The newsletter's mission is to focus specifically on content by and for Black people so that we can engage with the news without feeling exhausted, frustrated, and defeated.
The phrase “Twice As Good” refers to a common belief in the Black community that Black people have to work much harder than white people to achieve the same level of success. To help Black journalists overcome this challenge and improve journalism overall, I believe that journalism training should include mindfulness practices and ethics.
Twice As Good Media’s mission is to spread mindful practices and resources for journalists and the people who engage with their work, so that engaging with the news can be a constructive and healing experience instead of an exercise in futility and paralysis.
The Mindful Black Journalism newsletter is my first offering to help toward that goal. It’s also how I demonstrate that mindfulness can inform high quality journalism.
The mission of the newsletter is to focus that energy on content by and for Black people, so that we can engage with the news without feeling exhausted, frustrated, and defeated.
It's all about mindful journalistic narratives on Black life in North America.
In the beginning I just wanted to start a Black journalism platform, but it became clear to me that the kind of mindful narratives I create are not only for Black people, nor are Black stories only for Black benefit. Liberation for us, is liberation for everyone.
I saw about a million things that could be done in media to improve the Black experience with news. I saw a lot of needs, just in the Black media space in Canada and the U.S. alone, and I knew I could not actually solve each one.
At the very least, it’s very clear that in Canada we need more Black media, period.

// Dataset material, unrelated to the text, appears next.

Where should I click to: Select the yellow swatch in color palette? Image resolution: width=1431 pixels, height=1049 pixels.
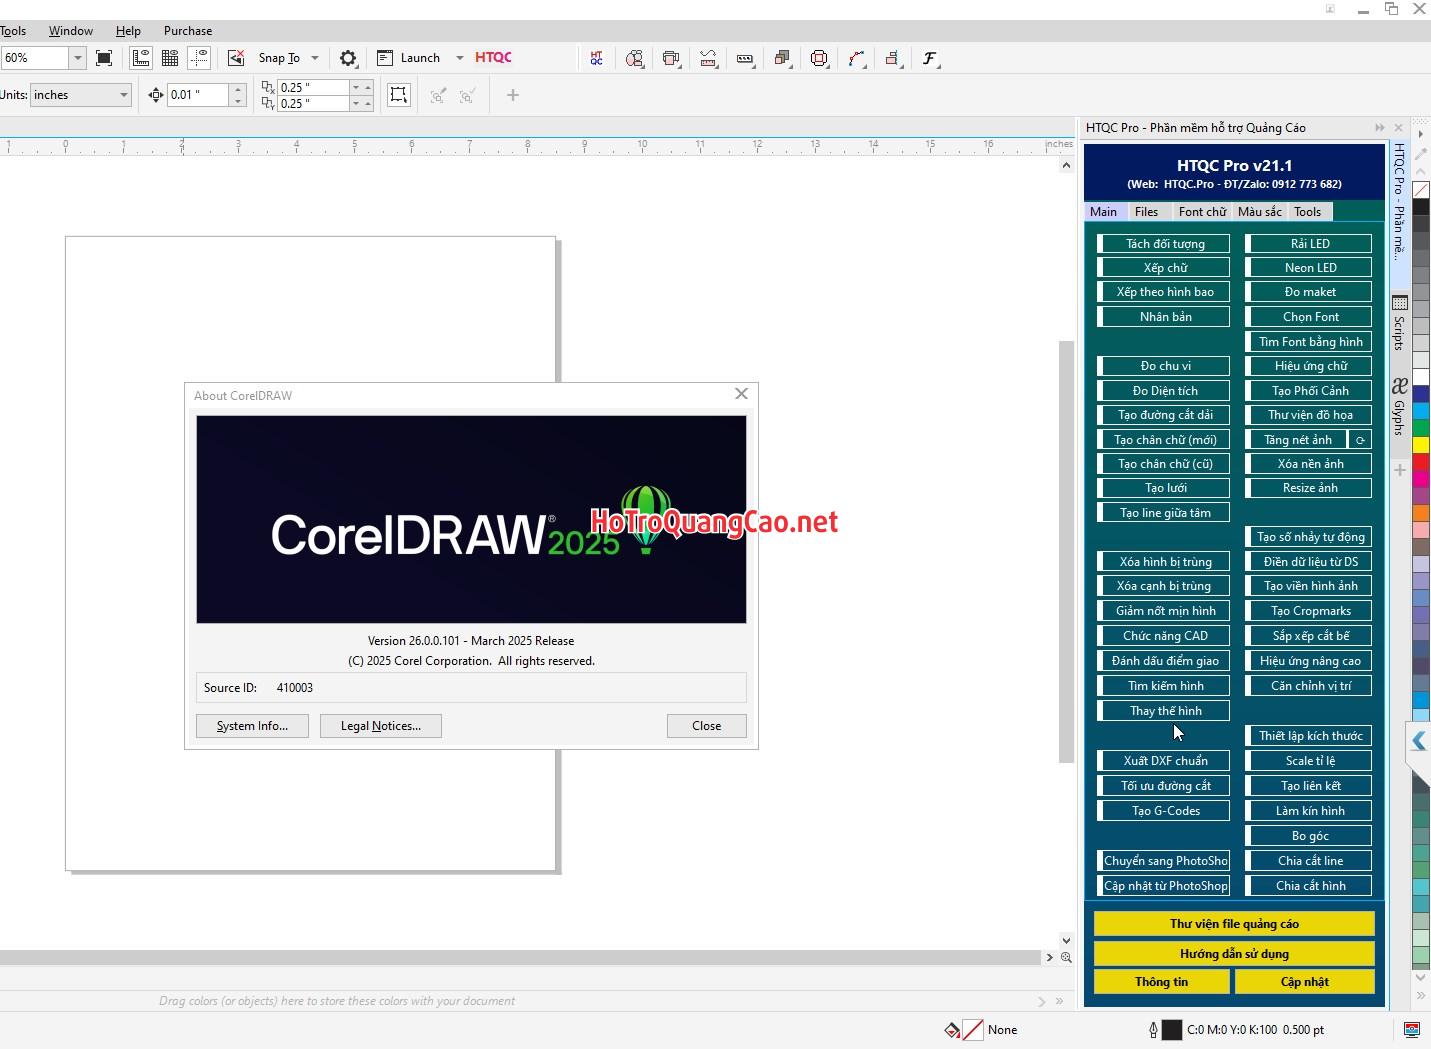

In the U.S. there are over 200 independent Black news outlets. But when I was looking around, I didn't see much variety in terms of style and tone, or journalistic methods. Many are local outlets doing news in a straightforward news voice, with a little twist. They usually rely heavily on advertisements, yet they never seem to think they have enough, and narratives are incredibly rare.
This is just my observation based on market research over the last year, so I could be wrong, but it appears to me that we have the opposite issue in Canada. In the U.S. there’s a lot of Black owned news, yet in Canada our few outlets span a wider variety of editorial styles and coverage topics.
In Canada, among the small number of Black indie publishers there is great diversity of style and content. Pineapple Express Media (NS/ON) is bringing national attention to the long underrated hip hop scene in Nova Scotia. BlackLantic podcast (NB), Black in the Maritimes (NB), The Black Collective Media (PEI), and The Resolve (TO) each bring their own flare to amplifying Black voices and their lived experiences on a wide range of topics from news and current affairs to policy and culture. There’s also Toned Magazine, focused on arts and culture, and Black Dollar Magazine focuses on the economy. Within this small group (and hopefully more to be added to list) there is lots of diversity.
Each of us brings our own unique value to what we do, shining light on different aspects of Black life. They all fill gaps in Canadian media, yet the founders I talked to said they didn't see themselves as journalists at all! Even if they'd been doing journalism for years, it was usually because they weren't formally trained.
Twice As Good means improving the Black media landscape for ourselves as Black people, and for journalism in general. We want more Black journalists who feel confident and welcome in this industry. We want journalism to become accessible as a profession, and we want news to be meaningful when people engage with it.
Mindful journalistic practices help to create meaningful narratives on the realities we face as Black people in North America, whether you're a trained journalist or not. By doing so, we achieve something twice as good as fast news.